▶ **Task instructions**: In the listing that follows, the range to quote begins at the line that has "Task: Click the green" and ends after the line that has "This screenshot has height=340, width=482."; quote it verbatim and add nothing.

Data supplied below:

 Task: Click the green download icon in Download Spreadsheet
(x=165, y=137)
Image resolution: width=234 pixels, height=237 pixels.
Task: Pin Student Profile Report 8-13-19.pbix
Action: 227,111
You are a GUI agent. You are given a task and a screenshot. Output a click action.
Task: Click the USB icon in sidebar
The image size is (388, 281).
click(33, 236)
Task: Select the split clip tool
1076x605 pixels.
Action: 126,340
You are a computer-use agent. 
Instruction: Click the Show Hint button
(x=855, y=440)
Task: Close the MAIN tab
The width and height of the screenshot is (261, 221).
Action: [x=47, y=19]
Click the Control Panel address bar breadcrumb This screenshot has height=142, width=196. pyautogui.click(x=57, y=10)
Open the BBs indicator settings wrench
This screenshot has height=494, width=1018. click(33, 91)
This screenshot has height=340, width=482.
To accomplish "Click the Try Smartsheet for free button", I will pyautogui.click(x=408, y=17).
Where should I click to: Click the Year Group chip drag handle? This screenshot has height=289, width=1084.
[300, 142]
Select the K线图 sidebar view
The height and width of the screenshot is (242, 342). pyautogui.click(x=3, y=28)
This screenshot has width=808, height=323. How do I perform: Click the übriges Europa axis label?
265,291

End of Data supplied.
Data supplied below:

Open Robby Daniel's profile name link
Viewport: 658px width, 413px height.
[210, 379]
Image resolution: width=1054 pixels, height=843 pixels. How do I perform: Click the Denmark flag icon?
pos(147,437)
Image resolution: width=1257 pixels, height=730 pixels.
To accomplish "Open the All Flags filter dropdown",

End of Data supplied.
Data supplied below:

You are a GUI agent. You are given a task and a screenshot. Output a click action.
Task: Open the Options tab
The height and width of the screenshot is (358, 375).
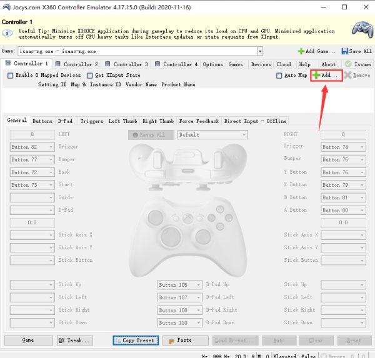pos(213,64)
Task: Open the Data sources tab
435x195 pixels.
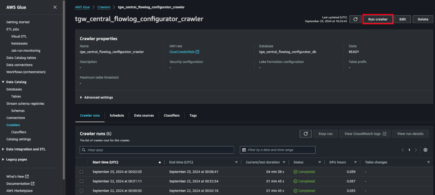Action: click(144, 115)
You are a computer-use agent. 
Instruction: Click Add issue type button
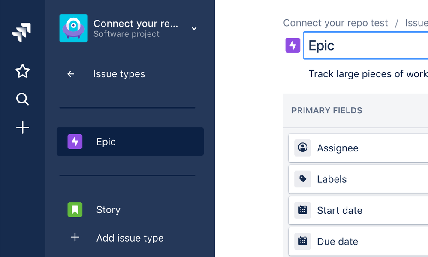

End of Data supplied.

▶ **Solution below**:
 Task: Click the green download icon in Download Spreadsheet
(x=165, y=137)
Image resolution: width=234 pixels, height=237 pixels.
Task: Pin Student Profile Report 8-13-19.pbix
Action: 227,111
You are a GUI agent. You are given a task and a screenshot. Output a click action.
Task: Click the USB icon in sidebar
The image size is (388, 281).
click(33, 236)
Task: Select the split clip tool
1076x605 pixels.
Action: 126,340
You are a computer-use agent. 
Instruction: Click the Show Hint button
(x=855, y=440)
Task: Close the MAIN tab
The width and height of the screenshot is (261, 221).
Action: [x=47, y=19]
Click the Control Panel address bar breadcrumb This screenshot has height=142, width=196. pyautogui.click(x=57, y=10)
Open the BBs indicator settings wrench
This screenshot has height=494, width=1018. click(33, 91)
This screenshot has height=340, width=482.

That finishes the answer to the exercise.